[SPARK-4592] Avoid duplicate worker registrations in standalone mode #3447

andrewor14 · 2014-11-25T08:09:11Z

Summary. On failover, the Master may receive duplicate registrations from the same worker, causing the worker to exit. This is caused by this commit 4afe9a4, which adds logic for the worker to re-register with the master in case of failures. However, the following race condition may occur:

(1) Master A fails and Worker attempts to reconnect to all masters
(2) Master B takes over and notifies Worker
(3) Worker responds by registering with Master B
(4) Meanwhile, Worker's previous reconnection attempt reaches Master B, causing the same Worker to register with Master B twice

Fix.
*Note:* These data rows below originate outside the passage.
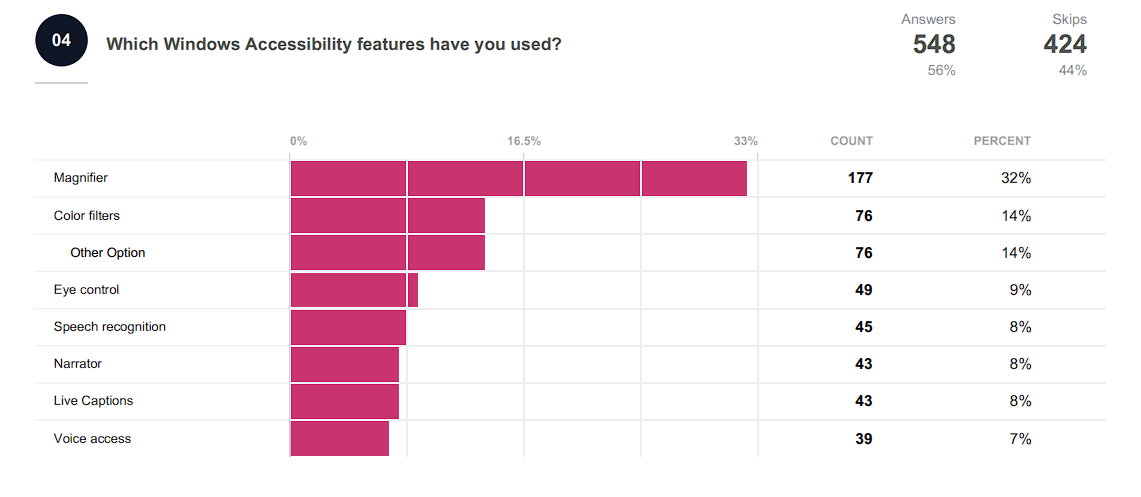Click the Skips total 424
The image size is (1141, 497).
point(1065,44)
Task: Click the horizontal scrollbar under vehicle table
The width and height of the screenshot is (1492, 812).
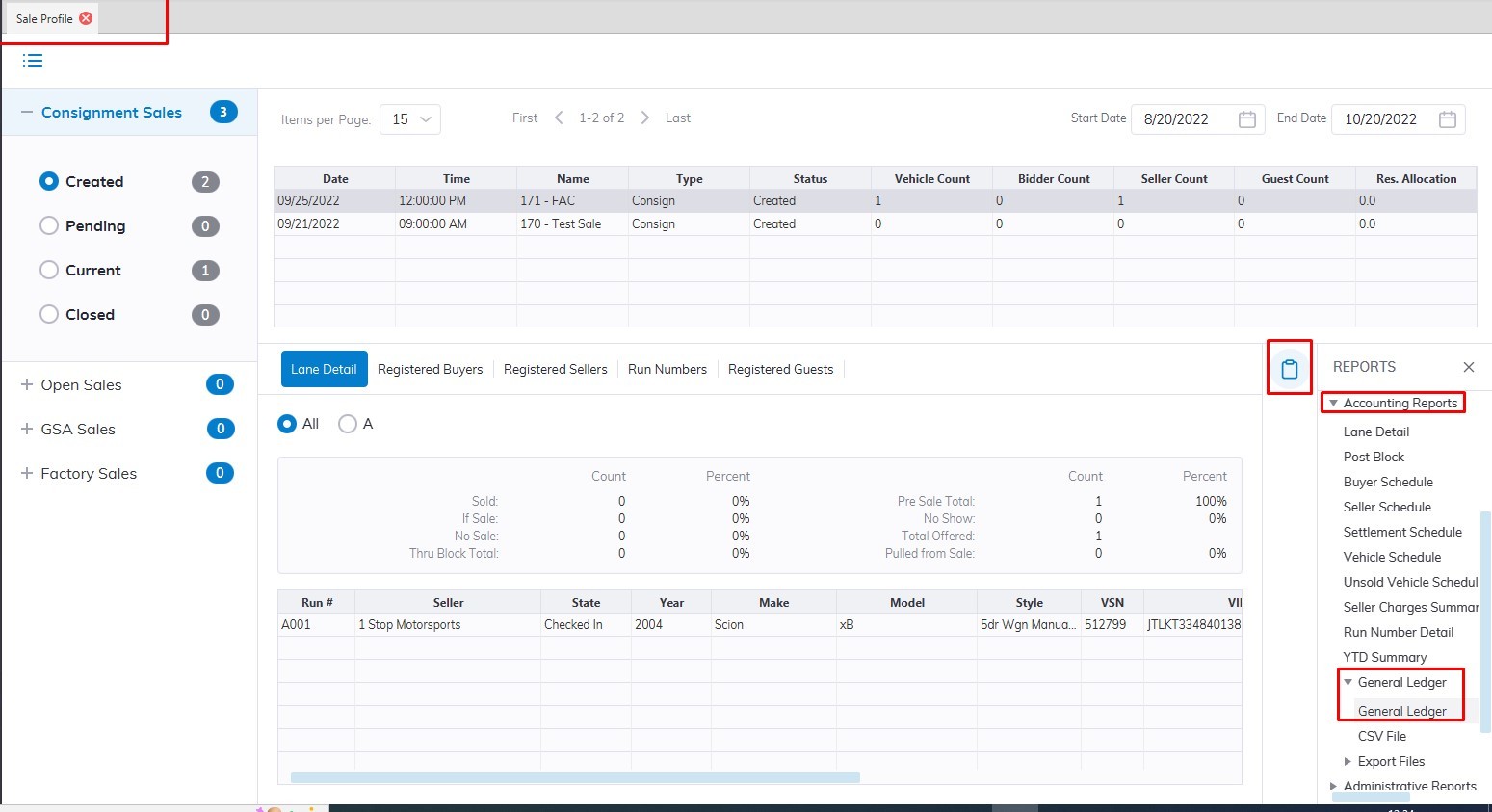Action: 574,776
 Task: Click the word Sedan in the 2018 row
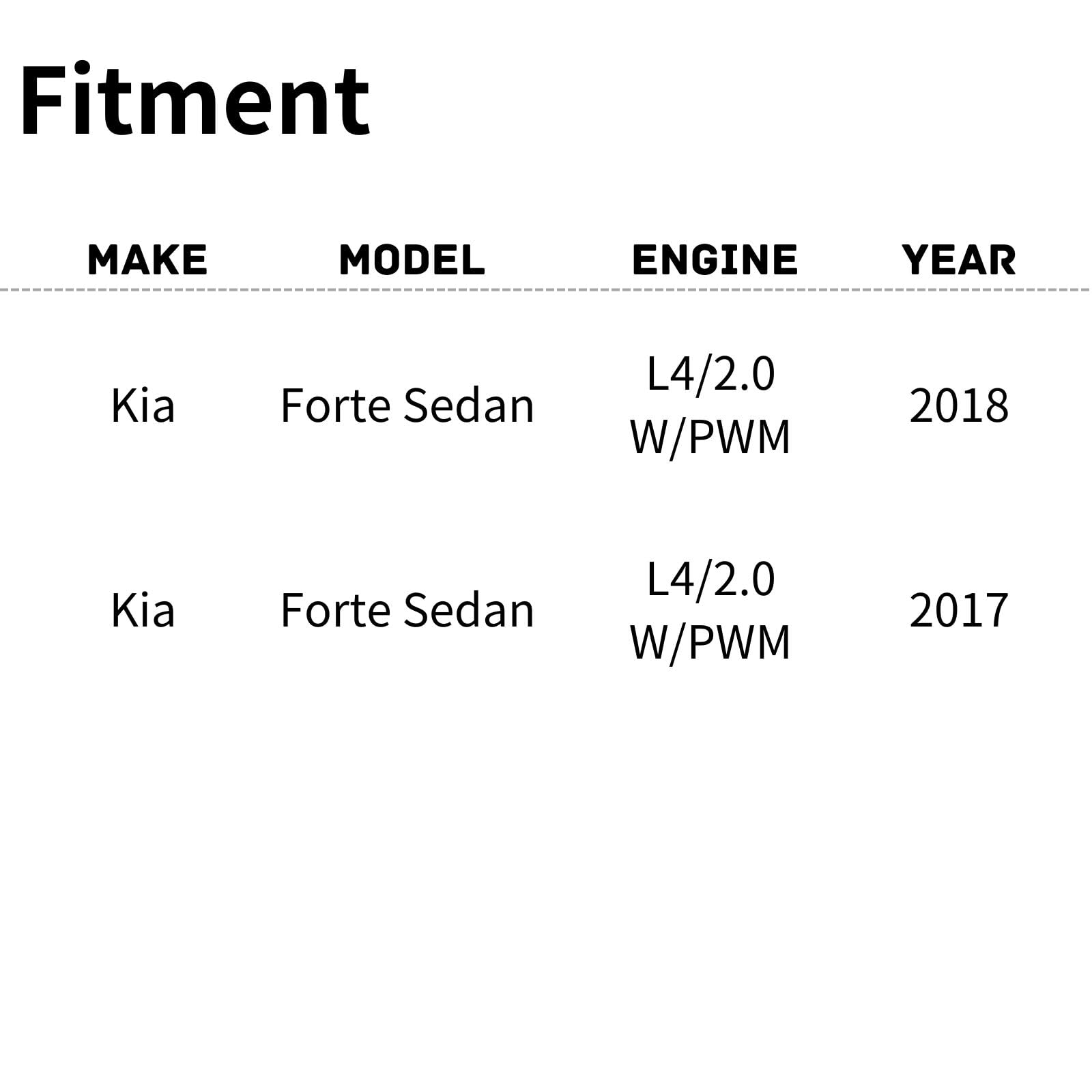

Instead of attempting to register with all known masters, the worker should re-register with only the one that it has been communicating with. This is safe because the fact that a failover has occurred means the old master must have died. Then, when the worker is finally notified of a new master, it gives up on the old one in favor of the new one.

Caveat. Even this fix is subject to more obscure race conditions. For instance, if Master B fails and Master A recovers immediately, then Master A may still observe duplicate worker registrations. However, this and other potential race conditions summarized in SPARK-4592, are much, much less likely than the one described above, which is deterministically reproducible.
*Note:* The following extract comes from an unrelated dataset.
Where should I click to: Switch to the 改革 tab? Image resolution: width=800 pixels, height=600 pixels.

The gist is that we only reconnect to the master we've been communicating with instead of making a registration request to all known masters. More details in the code comments.

If a worker cannot initially reach a master, then it will attempt a retry. In this case, the active master actor must be null. This commit removes an assert that falsely assumes the contrary.

SparkQA · 2014-11-25T08:15:01Z

Test build #23828 has started for PR 3447 at commit 1fce6a9.

This patch merges cleanly.

The Master may not necessarily be dead, as it may have recovered.

SparkQA · 2014-11-25T08:27:54Z

Test build #23830 has started for PR 3447 at commit 83b321c.

This patch merges cleanly.

If this is an initial retry, meaning the active master is not set yet, then do try to contact all masters. Otherwise, we can assume that retry means there is a master failure.

SparkQA · 2014-11-25T09:20:17Z

Test build #23835 has started for PR 3447 at commit 79286dc.

This patch merges cleanly.

SparkQA · 2014-11-25T09:37:24Z

Test build #23828 has finished for PR 3447 at commit 1fce6a9.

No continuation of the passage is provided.